A SURPRISING DEVELOPMENT IN TRUMP’S WASHINGTON

Perspective from the 19th Hole is the title I chose for my personal blog, which is meant to give me an outlet for one of my favorite crafts – writing – plus to use an image from my favorite sport, golf.  Out of college, my first job was as a reporter for the Daily Astorian in Astoria, Oregon, and I went on from there to practice writing in all my professional positions, including as press secretary in Washington, D.C. for a Democrat Congressman from Oregon (Les AuCoin), as an Oregon state government manager in Salem and Portland, as press secretary for Oregon’s last Republican governor (Vic Atiyeh), and as a private sector lobbyist.  This blog also allows me to link another favorite pastime – politics and the art of developing public policy – to what I write.  I could have called this blog “Middle Ground,” for that is what I long for in both politics and golf.  The middle ground is often where the best public policy decisions lie.  And it is where you want to be on a golf course.

A solid political writer, Chris Whipple, managed to interview White House Chief of Staff Susie Wiles 11 times in the last year.

The account he wrote was one of most surprising developments in Washington, D.C. over the last few months.

Why?

Well, Wiles was quoted time and again as she made on-the-record comments describing Donald Trump as, for example, has having an “alcoholic’s personality.” 

Yet, for that and other comments against Trump and his vice president, J.D. Vance, Wiles survived and she even got compliments from Trump.

This came to light this when Whipple wrote an essay for the New York Times that appeared under this headline:  “This Is the Real Reason Susie Wiles Talked to Me 11 Times.”  [Whipple is the author of “The Gatekeepers:  How the White House Chiefs of Staff Define Every Presidency.”  I read the book, a great one for those of us who are political junkies.]

Here is how Whipple started his essay in the Times:

“I don’t think it’s immodest of me to say that the interviews I did with Susie Wiles that appeared in articles in Vanity Fair — in which President Trump’s White House chief of staff described him as having an ‘alcoholic’s personality’ and called Vice President J.D. Vance ‘a conspiracy theorist for a decade’ — set off a political tempest.

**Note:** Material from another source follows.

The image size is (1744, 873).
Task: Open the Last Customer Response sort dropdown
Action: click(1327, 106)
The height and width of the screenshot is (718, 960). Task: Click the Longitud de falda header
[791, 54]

“Trump’s top advisers leaped to Wiles’s defense, and she called the story a “disingenuously framed hit piece.” But after she initially denied having made certain remarks about Elon Musk (only to be told they were on tape), neither Wiles nor anyone else in the White House challenged the article’s accuracy.”

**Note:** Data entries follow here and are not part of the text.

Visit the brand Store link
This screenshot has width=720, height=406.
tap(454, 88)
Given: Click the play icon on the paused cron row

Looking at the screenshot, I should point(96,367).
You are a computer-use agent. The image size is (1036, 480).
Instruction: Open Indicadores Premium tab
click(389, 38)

So, why did Wiles submit to the 11 interviews?

Whipple doesn’t know sure, but proffered a few reasons:

  • It could have been that Wiles thought that Trump, who had been vilified by the media during his first term, deserved a fair hearing in his second term, so she submitted to interviews.

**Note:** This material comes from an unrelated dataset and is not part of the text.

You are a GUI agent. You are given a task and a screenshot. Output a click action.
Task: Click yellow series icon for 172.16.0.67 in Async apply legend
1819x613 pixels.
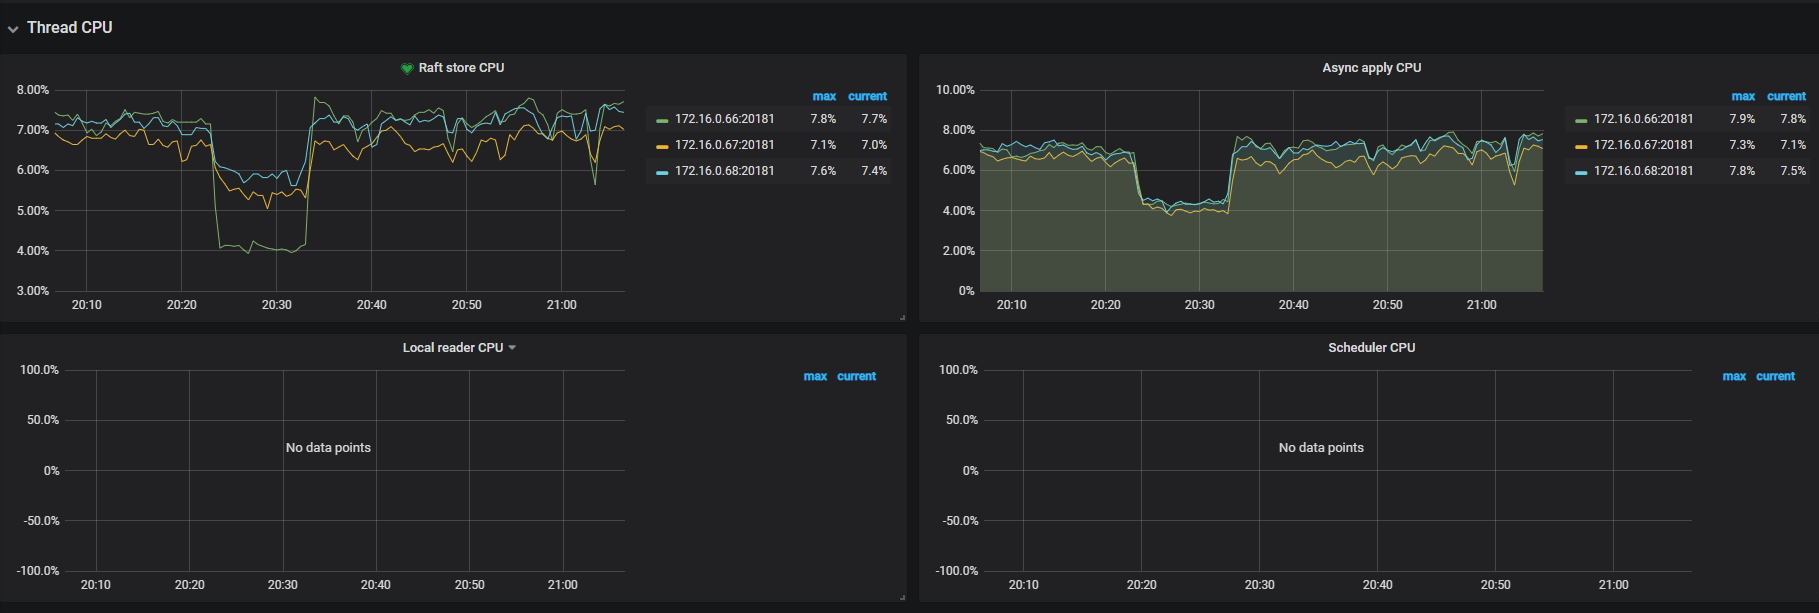pyautogui.click(x=1581, y=146)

Comment:  That could make sense, I guess, but, in what could have been a big for a fair hearing, why did Wiles go far to describe Trump and his ilk as idiots?

  • I could have been, Whipple says, that Wiles was unaware she would be quoted directly.

Comment:  That makes no sense because Wiles, a veteran operative, knows what it means to get agreement from a reporter to go off-the- record.  Otherwise, comments are on-the-record.

  • Perhaps Wiles was trying to buff her legacy by distancing herself from some of the worst Trump actions.

Comment:  Perhaps is all I can say, but, if so, this was a strange way to boost herself.

  • Perhaps she was taking a page from Machiavelli to undermine her rivals by, for example, putting her thumb on the scale of the 2028 G.O.P. presidential contest in favor of Marco Rubio and against Vance. 


Comment:  Again, possible, given how Wiles pilloried Vance, an easy task for someone in the know like Wiles.


For his part, Whittle says his theory is simple:  “People want to tell their stories.  Every good biographer knows that most people, if you treat them with fairness and respect, will open up to you.

“And no one is without ego.  Wiles may be famously self-effacing, but as the first female White House chief of staff, she’s acutely aware of her place in history.”

Whipple’s conclusion:

“Wiles and her team are so like-minded in their devotion to the president that they’ve in many ways lost touch with the outside world.  On what planet would a White House official say out loud, of prosecuting the president’s political enemies, that ‘when there’s an opportunity, he will go for it’?  Or that Russell Vought, the director of the Office of Management and Budget, is a “right-wing absolute zealot’?  Or that Vance’s 180-degree conversion to Trumpism was ‘sort of political’?

Despite her candor, Wiles’s job seems more secure than ever.  And, is she doing a good job?

For me, the question makes no sense because doing a good job for Trump only means more retaliation and obfuscation.